Directions for this task: Starting at the line that contains "Describe the element at coordinates (774, 126)" and ending with the line that contains "legend-label: Third/Fourth Deployment", write those lines out again with "screenshot" replaced by "image" and nothing else changed.

Given records:
---------------
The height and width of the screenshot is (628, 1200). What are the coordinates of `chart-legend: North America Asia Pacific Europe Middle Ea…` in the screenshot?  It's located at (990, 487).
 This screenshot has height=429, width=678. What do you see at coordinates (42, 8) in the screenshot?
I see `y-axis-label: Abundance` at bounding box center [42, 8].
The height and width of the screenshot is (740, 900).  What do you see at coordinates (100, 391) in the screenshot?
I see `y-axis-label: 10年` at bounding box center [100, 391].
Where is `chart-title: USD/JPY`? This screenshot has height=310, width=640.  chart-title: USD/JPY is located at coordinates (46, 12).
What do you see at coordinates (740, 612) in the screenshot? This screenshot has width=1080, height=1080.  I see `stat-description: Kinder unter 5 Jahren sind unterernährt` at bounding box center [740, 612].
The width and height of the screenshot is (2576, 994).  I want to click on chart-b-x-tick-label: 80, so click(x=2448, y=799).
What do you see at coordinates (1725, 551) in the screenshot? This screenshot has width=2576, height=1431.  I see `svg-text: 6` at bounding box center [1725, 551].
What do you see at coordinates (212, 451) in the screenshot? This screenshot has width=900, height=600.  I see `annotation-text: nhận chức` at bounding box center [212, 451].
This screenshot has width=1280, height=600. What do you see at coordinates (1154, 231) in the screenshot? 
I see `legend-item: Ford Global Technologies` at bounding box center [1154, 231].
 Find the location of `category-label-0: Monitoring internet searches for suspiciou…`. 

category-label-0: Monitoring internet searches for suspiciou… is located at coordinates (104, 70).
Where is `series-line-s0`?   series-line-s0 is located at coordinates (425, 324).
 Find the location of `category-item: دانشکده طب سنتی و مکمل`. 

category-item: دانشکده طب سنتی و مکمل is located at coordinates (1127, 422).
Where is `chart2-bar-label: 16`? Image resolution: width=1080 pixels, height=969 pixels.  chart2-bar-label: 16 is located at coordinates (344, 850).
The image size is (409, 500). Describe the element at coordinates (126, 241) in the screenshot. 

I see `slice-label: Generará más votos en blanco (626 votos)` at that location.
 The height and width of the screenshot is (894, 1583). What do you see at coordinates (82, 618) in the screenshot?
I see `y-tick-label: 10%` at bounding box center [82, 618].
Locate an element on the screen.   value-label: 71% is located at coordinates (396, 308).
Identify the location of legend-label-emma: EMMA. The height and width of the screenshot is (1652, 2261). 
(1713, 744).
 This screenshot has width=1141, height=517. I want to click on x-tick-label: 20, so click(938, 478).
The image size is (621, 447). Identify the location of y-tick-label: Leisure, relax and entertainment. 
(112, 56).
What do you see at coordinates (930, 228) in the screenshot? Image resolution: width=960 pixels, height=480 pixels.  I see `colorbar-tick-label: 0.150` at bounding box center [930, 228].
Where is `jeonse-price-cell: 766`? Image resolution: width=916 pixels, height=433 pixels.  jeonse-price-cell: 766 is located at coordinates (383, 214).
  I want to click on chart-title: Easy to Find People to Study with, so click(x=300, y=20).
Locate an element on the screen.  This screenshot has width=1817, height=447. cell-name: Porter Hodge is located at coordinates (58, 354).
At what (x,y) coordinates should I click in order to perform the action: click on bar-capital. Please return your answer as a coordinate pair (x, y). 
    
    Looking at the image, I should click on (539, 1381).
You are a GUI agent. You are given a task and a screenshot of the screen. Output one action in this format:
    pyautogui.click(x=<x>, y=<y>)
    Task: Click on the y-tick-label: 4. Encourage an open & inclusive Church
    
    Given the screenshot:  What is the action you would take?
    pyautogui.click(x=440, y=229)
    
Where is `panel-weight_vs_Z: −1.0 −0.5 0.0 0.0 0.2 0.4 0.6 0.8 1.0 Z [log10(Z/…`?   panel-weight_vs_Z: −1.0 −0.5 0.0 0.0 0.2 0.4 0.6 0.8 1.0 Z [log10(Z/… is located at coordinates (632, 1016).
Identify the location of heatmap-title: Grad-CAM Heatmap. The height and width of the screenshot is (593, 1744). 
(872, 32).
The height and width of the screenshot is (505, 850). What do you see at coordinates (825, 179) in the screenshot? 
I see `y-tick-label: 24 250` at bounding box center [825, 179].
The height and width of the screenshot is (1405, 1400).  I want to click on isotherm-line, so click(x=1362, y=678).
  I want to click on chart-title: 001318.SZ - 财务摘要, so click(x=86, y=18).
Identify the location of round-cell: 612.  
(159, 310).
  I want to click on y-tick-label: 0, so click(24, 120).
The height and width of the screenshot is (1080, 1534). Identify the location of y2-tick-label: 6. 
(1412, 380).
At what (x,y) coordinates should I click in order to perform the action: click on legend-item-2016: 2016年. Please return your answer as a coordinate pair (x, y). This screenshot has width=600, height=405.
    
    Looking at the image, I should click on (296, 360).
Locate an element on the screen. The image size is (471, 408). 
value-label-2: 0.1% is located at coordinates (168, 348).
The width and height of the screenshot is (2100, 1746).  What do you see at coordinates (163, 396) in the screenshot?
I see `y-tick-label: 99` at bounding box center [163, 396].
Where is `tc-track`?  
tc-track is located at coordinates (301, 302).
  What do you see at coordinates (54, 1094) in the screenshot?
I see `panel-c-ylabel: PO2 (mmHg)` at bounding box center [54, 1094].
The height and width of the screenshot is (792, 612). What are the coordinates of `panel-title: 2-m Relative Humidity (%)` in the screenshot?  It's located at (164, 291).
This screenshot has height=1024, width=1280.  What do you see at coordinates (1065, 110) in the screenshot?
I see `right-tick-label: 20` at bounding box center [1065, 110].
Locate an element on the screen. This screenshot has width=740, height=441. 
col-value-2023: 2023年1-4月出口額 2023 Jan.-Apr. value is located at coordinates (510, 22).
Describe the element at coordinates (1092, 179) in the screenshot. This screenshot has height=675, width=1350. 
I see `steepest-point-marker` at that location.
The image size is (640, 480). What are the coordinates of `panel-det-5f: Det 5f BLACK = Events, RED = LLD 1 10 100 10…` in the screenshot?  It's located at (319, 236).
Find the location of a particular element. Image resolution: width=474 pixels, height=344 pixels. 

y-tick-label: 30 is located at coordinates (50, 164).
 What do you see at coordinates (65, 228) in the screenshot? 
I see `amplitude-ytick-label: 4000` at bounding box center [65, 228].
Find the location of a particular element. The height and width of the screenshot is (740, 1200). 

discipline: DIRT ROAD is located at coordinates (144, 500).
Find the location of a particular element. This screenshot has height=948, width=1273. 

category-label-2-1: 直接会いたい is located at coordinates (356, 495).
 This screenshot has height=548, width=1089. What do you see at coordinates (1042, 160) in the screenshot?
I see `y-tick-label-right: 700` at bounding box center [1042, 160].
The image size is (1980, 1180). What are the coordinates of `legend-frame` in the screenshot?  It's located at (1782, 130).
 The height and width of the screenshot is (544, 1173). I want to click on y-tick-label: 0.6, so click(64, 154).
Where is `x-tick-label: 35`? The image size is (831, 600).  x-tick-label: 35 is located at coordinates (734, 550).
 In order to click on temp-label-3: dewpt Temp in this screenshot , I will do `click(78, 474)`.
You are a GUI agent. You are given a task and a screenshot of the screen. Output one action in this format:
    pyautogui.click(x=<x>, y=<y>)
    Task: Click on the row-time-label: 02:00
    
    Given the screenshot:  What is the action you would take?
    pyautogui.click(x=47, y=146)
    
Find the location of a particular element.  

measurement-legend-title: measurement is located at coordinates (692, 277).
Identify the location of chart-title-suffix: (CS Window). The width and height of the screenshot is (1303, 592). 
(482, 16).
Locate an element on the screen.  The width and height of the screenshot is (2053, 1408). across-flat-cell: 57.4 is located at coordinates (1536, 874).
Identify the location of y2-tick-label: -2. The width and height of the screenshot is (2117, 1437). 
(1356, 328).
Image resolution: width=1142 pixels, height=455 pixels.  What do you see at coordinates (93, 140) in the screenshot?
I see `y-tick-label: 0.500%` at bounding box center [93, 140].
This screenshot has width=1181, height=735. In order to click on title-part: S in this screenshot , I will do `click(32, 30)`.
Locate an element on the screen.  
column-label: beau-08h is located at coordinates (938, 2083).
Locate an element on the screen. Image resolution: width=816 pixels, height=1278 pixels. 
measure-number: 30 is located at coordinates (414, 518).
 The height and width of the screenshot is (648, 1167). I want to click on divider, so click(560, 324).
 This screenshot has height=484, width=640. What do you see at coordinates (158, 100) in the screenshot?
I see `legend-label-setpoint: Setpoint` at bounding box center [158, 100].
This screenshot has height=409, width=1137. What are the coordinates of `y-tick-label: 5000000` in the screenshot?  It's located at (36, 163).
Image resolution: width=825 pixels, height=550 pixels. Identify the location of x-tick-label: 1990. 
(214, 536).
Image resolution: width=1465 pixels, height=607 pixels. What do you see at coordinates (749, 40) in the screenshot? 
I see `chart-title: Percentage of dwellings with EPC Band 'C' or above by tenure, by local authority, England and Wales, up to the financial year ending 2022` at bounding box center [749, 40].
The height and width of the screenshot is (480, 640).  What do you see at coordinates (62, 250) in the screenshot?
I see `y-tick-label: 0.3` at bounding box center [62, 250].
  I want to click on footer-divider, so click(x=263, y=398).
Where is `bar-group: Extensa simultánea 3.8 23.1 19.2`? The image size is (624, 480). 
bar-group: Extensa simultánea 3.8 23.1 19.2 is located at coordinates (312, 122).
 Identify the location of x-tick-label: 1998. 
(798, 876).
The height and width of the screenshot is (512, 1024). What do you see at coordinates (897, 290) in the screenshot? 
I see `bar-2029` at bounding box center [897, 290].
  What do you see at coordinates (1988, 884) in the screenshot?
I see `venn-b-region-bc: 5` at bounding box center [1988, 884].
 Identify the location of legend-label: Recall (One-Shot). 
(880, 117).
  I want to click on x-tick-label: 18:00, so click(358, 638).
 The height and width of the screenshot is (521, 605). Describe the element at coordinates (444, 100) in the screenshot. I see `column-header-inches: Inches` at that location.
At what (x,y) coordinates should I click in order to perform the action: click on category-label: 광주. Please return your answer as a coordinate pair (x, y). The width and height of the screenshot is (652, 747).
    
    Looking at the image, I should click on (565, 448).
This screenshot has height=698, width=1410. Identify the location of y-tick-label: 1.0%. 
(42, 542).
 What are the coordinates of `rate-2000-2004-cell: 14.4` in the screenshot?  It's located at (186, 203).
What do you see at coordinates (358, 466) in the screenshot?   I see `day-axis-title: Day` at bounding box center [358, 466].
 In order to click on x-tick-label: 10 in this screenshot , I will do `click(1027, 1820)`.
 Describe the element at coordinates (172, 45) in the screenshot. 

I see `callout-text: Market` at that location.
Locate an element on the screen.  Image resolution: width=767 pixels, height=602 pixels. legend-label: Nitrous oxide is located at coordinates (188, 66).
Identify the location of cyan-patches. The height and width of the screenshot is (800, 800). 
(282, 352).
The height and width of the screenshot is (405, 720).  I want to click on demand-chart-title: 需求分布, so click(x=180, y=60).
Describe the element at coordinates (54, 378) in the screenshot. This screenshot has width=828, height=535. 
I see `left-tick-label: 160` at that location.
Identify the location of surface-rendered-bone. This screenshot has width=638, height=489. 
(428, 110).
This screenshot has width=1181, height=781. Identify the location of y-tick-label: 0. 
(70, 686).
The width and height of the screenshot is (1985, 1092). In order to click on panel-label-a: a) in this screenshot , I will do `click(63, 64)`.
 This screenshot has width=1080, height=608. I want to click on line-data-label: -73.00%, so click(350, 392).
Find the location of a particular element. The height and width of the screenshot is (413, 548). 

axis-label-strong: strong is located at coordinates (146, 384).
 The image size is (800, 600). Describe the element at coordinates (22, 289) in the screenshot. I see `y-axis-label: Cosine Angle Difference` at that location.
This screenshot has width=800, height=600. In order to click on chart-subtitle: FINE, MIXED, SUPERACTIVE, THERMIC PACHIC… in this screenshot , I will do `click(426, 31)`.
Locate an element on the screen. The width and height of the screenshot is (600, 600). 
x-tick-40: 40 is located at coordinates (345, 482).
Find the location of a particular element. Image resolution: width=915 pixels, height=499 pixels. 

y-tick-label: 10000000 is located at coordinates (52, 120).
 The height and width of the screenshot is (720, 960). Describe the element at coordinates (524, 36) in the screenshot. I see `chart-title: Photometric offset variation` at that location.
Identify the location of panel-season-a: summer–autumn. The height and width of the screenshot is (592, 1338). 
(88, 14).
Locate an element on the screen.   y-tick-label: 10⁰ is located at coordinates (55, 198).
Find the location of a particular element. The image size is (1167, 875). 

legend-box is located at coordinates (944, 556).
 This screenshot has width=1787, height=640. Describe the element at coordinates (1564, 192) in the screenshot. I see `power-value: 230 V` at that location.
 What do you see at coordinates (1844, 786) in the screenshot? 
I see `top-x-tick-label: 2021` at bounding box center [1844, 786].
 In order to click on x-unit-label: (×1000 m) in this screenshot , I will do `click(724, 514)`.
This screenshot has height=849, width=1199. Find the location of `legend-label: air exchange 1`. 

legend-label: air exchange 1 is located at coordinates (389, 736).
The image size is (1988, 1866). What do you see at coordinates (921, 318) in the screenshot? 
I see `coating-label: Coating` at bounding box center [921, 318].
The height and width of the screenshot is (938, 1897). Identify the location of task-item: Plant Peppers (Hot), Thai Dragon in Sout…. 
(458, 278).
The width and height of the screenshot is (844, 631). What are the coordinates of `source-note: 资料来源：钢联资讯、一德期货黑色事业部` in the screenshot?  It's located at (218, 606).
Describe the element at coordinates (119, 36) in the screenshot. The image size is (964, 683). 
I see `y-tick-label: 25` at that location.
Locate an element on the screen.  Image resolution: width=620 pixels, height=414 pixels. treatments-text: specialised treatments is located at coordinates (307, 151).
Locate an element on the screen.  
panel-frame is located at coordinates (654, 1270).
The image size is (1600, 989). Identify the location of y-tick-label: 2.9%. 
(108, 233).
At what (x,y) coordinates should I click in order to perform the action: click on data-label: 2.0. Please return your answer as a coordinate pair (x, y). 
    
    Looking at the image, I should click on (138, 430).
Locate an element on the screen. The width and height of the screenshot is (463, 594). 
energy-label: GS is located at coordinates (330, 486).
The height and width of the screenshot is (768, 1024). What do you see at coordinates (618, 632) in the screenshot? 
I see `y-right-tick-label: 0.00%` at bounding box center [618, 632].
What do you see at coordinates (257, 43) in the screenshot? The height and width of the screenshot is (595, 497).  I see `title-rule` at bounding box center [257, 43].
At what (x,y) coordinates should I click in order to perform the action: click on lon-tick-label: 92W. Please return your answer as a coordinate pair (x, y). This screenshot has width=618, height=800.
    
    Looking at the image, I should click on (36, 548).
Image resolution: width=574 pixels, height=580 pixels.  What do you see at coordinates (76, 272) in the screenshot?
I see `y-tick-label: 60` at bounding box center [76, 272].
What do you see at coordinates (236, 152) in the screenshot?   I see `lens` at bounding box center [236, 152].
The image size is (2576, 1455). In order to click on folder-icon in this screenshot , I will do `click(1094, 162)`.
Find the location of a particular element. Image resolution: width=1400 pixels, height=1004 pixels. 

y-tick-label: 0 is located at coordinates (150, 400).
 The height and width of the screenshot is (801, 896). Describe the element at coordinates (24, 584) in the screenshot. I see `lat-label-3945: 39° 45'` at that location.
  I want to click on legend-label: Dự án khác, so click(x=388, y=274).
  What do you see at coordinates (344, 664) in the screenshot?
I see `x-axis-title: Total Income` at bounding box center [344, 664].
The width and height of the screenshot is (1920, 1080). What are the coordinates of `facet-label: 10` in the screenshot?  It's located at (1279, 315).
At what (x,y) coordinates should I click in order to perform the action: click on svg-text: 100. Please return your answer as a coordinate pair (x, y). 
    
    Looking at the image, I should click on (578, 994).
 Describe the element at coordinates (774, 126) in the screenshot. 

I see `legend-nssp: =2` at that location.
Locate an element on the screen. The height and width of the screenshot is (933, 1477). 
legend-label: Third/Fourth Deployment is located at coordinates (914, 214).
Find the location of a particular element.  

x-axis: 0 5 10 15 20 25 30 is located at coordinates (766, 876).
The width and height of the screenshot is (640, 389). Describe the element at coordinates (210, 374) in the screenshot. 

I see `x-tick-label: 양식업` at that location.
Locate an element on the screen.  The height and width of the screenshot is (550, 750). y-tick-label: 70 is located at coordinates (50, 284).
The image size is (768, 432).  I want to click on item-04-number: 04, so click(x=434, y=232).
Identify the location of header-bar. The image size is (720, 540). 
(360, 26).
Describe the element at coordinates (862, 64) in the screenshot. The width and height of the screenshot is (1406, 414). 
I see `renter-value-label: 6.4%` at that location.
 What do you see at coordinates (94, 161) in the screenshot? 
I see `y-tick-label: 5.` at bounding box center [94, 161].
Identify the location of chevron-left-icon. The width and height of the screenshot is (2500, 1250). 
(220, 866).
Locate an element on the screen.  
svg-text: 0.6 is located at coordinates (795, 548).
---------------
Answer box:
 Describe the element at coordinates (774, 126) in the image. 

I see `legend-nssp: =2` at that location.
Locate an element on the screen. The height and width of the image is (933, 1477). 
legend-label: Third/Fourth Deployment is located at coordinates (914, 214).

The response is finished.